2. The system of claim 1, the analyzer component includes a marginal utility component that determines the marginal utility of each keyword or ad.
3. The system of claim 2, the analyzer component includes an optimization component that computes the optimal bid and slot placement of campaign ads based on the marginal utility of each keyword or ad and the campaign budget.
4. The system of claim 1, the analyzer component includes a component that determines the return on investment associated with keywords or ads.
5. The system of claim 4, the analyzer component includes an optimization component that modifies bids in order to equalize the return on investment for campaign keywords or ads and maximize the return on investment for the campaign.
6. The system of claim 5, further comprising an intelligence component that generates values employed by the optimization component including price for keywords at various slots based on past values.
7. The system of claim 1, the analyzer component provides bids to a management component that operates an auction.
8. The system of claim 1, further comprising an interface component that facilitates interaction between the optimization system and a keyword advertising system.
9. An online ad campaign bid optimization system comprising:
a computer-implemented means for determining marginal utility to an advertiser for each keyword advertisement in the campaign; and
a computer-implemented means for generating bids that maximize the total utility for a campaign within a given budget.
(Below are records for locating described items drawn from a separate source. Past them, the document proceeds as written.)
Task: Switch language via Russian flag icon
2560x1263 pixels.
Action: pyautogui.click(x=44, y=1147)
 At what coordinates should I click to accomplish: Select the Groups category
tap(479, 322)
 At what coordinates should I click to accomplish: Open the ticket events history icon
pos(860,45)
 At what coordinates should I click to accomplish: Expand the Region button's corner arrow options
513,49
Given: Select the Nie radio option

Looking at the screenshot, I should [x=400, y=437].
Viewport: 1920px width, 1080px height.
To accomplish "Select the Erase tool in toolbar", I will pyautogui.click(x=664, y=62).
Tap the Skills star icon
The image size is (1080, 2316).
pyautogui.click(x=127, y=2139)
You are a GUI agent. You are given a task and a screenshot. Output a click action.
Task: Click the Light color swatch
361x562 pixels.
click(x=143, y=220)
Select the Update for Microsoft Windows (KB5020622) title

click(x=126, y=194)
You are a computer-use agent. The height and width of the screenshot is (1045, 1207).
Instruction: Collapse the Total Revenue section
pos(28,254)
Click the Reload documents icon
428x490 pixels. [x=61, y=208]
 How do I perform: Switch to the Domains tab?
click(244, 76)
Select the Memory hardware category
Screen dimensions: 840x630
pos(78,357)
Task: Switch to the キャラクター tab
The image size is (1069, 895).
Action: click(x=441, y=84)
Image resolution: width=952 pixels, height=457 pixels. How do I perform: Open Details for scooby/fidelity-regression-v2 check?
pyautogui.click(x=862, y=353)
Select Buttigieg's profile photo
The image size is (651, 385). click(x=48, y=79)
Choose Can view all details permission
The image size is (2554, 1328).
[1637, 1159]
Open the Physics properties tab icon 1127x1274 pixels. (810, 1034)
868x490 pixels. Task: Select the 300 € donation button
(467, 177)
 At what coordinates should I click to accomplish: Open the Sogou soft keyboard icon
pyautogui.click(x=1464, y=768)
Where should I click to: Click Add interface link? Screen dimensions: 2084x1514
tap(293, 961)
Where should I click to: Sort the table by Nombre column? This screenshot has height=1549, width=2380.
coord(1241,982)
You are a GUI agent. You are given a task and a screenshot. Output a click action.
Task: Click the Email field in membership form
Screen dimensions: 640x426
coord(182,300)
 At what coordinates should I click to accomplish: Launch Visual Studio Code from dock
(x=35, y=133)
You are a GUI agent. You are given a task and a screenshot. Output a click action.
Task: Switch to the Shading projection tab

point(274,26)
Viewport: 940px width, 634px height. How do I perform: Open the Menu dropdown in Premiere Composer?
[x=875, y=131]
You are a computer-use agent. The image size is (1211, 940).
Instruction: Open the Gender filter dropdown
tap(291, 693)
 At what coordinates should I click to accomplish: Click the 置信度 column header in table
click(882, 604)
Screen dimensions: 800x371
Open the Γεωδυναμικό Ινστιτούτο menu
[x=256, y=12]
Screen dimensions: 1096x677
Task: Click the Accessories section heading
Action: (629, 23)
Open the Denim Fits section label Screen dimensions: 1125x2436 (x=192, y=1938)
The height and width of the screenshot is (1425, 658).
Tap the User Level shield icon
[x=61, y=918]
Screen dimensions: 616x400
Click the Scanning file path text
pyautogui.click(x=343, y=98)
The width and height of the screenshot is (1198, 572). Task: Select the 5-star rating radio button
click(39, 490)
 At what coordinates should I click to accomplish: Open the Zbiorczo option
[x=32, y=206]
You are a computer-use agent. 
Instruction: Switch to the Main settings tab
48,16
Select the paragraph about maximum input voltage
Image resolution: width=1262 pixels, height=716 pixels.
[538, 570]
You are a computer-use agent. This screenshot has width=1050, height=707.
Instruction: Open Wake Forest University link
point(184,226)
10. A method of optimizing advertisement biding comprising the following computer executable acts:
computing marginal utility for each keyword in an advertising campaign; and
modifying bids to maximize total utility for the campaign based on a given budget.
11. The method of claim 10, computing marginal utility comprises calculating return on investment by subtracting the keyword cost from total utility derived from the keyword.
12. The method of claim 10, further comprising calculating the total utility for a keyword as U/k*floor(uij*k/U), where U is the maximum utility available from a slot within the budget, k is a large integer, and uij is the marginal utility for a word i at slot j.
13. The method of claim 10, modifying bids comprises decreasing bids on low return keywords and/or increasing bids on high return keywords.
14. The method of claim 13, decreasing the bid enough to obtain a lower ad slot.
15. The method of claim 13, increasing the bid enough to obtain a higher ad slot.
16. The method of claim 10, computing marginal utility comprises determining a ratio of relative worth based on keyword bids.
17. The method of claim 10, computing marginal utility comprises multiplying the bid for a keyword by the click through rate (CTR) for the keyword.
18. The method of claim 10, computing marginal utility comprises determining a ratio of relative worth based on specified maximum bids for keywords.
19. The method of claim 10, further comprising submitting the bids to an ad auction.
20. The method of claim 19, further comprising perturbing the bids slightly by adding or subtracting a small random value prior to selecting the winner of the auction.